Given exercise 1: Convert the part of the records that opens with the line containing "Where should I" and closes with the line containing "Click the light", both lines included, into a numbered list. Use only those lines and drop any blank ones.

Page text:
++++++

Denis Yaroshevskiy edited this page Jun 9, 2021 · 2 revisions

Reduce has a couple of tricky interface issues.

We need 0 as well as init value.

Every 'plus' operation needs a zero associated with that operation. On top of it: this zero can be different for the same operation.

Consider: min_value - it's zero is the first element in the range.

Proposed solution:

Instead of an operation accept a std::pair<Op, value_type<I>>. Second argument is zero. (the zero is scalar)

Alternative 1: specialise eve::zero for operation. I don't think this works for min_value

Alternative 2: pass two values: init and zero to reduce algorithm. Seems a touch confusing.

Alternative 3: require that init and zero are the same value. This works quite well for reduce, there is no need for it to use the init value in the algorithm, you can add it afterwards. However, something like inclusive_scan needs an init value as well as zero. So we'd need some other solution.

Reduction to a bigger type

We can add up numbers to a bigger number type.

The standard resolves it by adding up to std::common_type_t<value_type<I>, Init>. We could sort of do that.

The problem is with the number of lanes. The correct way to add let's say short to int on avx2 is to load by 8 shorts and convert them to 8 ints. However, the way we use to specify the number of lanes to use in the algorithm, is with iterator::cardinal. But that cardinal is for shorts not ints. So it seems like we don't respect what user asked of us.

Proposed solution:

Decide that it's OK. The user passed number of lane is respected in a sense of bytes. So we convert 16 shorts to 8 ints but it's still 32 bytes. We can also force the number of lanes through traits somehow.

Alternative solution: try to respect the number of lanes passed in, when it's passed in via iterator The problem is: in the natural interface we start to create unnatural results.

Let's say we write count_if for logical::is_wide using converting to -1 trick

struct count_if_ : one_range_interface<count_if_>
  auto impl(auto preprocessed_range, auto pred)
  {
     using test_t = decltype(pred(load(preprocessed_range.begin());
     if constexpr (test_t::is_wide_logical) {
       return -eve::transform_reduce(
          preprocessed_range.traits(), preprocessed_range.begin(), preprocessed_range.end(),
          [&](auto x) { 
            using signed_int = std::make_signed_t<test_t::value_type>>;
            using ints       = eve::wide<signed_int, typename test_t::cardinal>;
            return eve::bit_cast(test(x), eve::as_<ints>{});
          },
          int(-1)
       );                    
     }
  }
} count_if;

This transform reduce loop will be using aggregated wides for no reason. In order to avoid it, we'd have to cast down here. I think preserving the cardinal is a less needed requirement.

++++++

Extracted records:
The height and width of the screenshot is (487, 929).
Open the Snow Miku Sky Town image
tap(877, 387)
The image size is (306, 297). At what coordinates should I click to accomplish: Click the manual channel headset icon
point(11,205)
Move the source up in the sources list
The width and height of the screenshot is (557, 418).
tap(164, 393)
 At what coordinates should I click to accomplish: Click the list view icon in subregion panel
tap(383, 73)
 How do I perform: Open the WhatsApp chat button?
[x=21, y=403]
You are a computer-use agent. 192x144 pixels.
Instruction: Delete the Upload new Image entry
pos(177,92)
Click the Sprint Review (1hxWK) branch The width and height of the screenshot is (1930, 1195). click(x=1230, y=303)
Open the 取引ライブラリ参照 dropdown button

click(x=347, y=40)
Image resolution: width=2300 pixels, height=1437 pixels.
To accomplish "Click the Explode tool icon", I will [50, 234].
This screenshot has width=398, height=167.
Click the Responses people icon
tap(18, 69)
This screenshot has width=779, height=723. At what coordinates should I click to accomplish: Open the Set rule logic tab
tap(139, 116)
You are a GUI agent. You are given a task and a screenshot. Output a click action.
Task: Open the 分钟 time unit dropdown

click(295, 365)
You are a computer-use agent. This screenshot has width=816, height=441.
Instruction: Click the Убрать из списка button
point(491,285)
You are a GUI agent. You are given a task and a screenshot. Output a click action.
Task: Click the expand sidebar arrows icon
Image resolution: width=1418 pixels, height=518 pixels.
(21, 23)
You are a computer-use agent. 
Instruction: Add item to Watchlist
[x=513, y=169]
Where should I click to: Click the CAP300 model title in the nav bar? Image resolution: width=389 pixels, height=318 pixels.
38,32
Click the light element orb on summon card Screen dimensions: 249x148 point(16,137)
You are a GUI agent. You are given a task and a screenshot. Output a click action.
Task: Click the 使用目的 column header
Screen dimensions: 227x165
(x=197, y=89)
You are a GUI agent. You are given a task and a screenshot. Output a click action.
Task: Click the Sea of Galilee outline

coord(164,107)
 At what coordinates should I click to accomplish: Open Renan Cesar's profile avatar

++++++

Given exercise 2: Based on the page text about reduce, answer yes or no for each statement and quote the words that decide it. (a) One alternative is to specialize eve::zero for the operation. (b) The proposed solution for reducing to a bigger type treats the user's number of lanes as respected in terms of elements. (c) The writer considers preserving the cardinal the more needed requirement.

Task response 1:
1. Where should I click to: Click the CAP300 model title in the nav bar? Image resolution: width=389 pixels, height=318 pixels.
2. 38,32
3. Click the light element orb on summon card Screen dimensions: 249x148 point(16,137)

Task response 2:
(a) Yes: "Alternative 1: specialise eve::zero for operation."
(b) No: "The user passed number of lane is respected in a sense of bytes."
(c) No: "I think preserving the cardinal is a less needed requirement."